**TO-DO LIST:**
1 – Using the passage on the dockworker strike, explain in one to three sentences why Tang advises people not to hoard products.
2 – According to the dockworker strike passage, for how many days could President Biden order dockworkers back to the ports, and under which law?
3 – Please carry on the dockworker strike passage from where it stops.

**PROVIDED PASSAGE:**
[start]

Overall, consumers shouldn’t worry too much about goods becoming scarce. For now, Tang cautions people not to hoard products for fear that they’ll be absent from US shelves; that will create shortages and drive up prices independent of the strike.
How might the dockworker’s strike end?
What happens with the strike largely depends on how quickly the ILA and USMX can come to an agreement.
Federal law gives Congress and the president the power to break strikes in certain circumstances. In this case, President Joe Biden could order dockworkers back to the ports for 80 days as USMX and the ILA continue contract negotiations through powers granted by the Taft-Hartley Act, but he doesn’t want to do so.
Tang cautions that could change the longer the strike goes on, given it could continue till the presidential election.
The administration will face “pressure from the consumers, from the retailers, from the manufacturers, and also the shipping companies” to take action and reopen the ports, Tang said. Some business groups are already calling on Biden to send ILA members back to work. But Biden has also been largely supportive of union action, save the 2022 railway workers strike, and a number of unions are helping with Vice President Harris’s campaign.

[end]

**SUPPLIED MATERIAL:**
[start]

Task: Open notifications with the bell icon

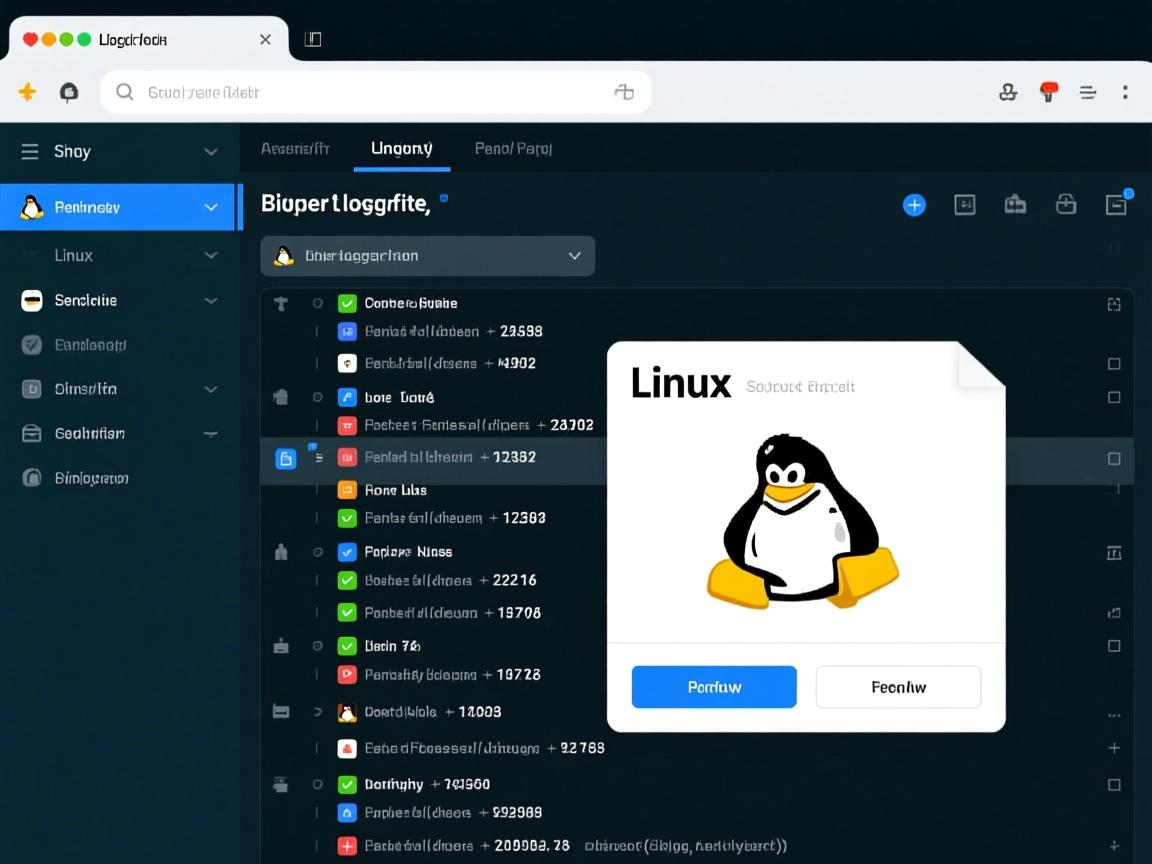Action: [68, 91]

[end]
[start]

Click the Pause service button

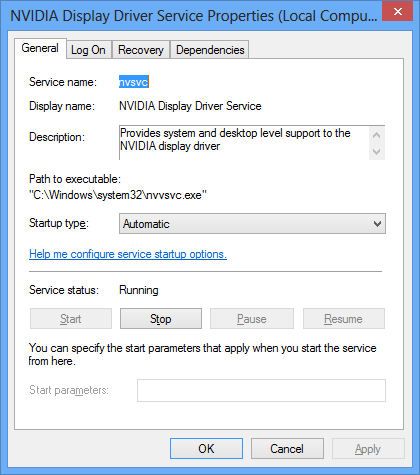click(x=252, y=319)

[end]
[start]

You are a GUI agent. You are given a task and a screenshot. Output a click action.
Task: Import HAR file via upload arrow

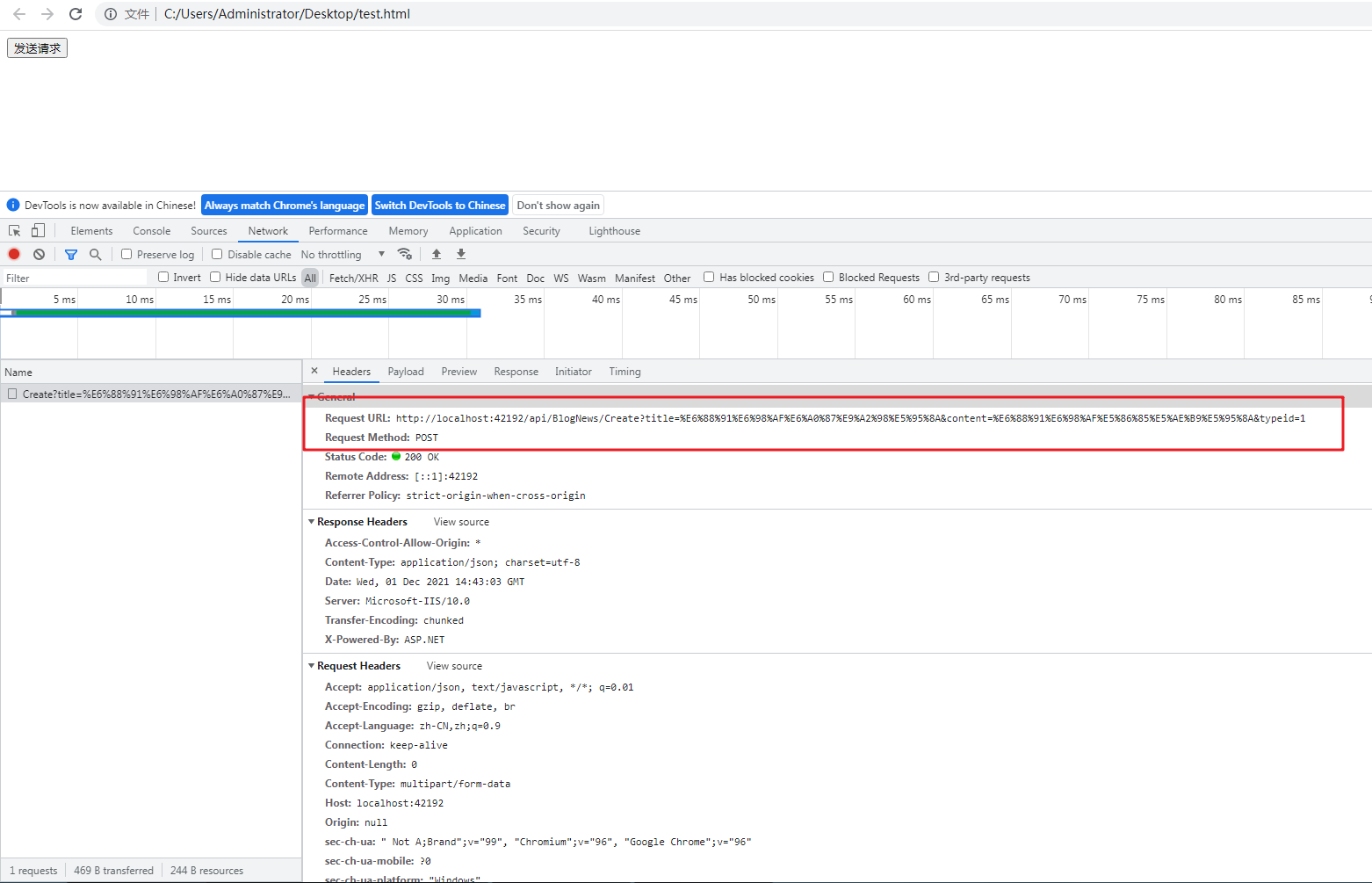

[end]

**OUTPUTS:**
1 – Tang warns that hoarding would itself create shortages and drive up prices, apart from any effect of the strike. Hoarding out of fear that products will vanish from US shelves would therefore cause the scarcity people are worried about.

2 – For 80 days, under the Taft-Hartley Act.

3 –
“I think that right now, President Biden is under large pressure,” Tang said.
Ideally, the administration won’t have to act, with ILA and USMX coming to an agreement either on their own or with US officials assisting with negotiations.
“The official policy of the government for more than 100 years, that the best solution is a negotiated solution,” Wheaton said. “The union won’t get everything they want, management won’t get everything they want, but you sit at the bargaining table to see what both sides can live with.”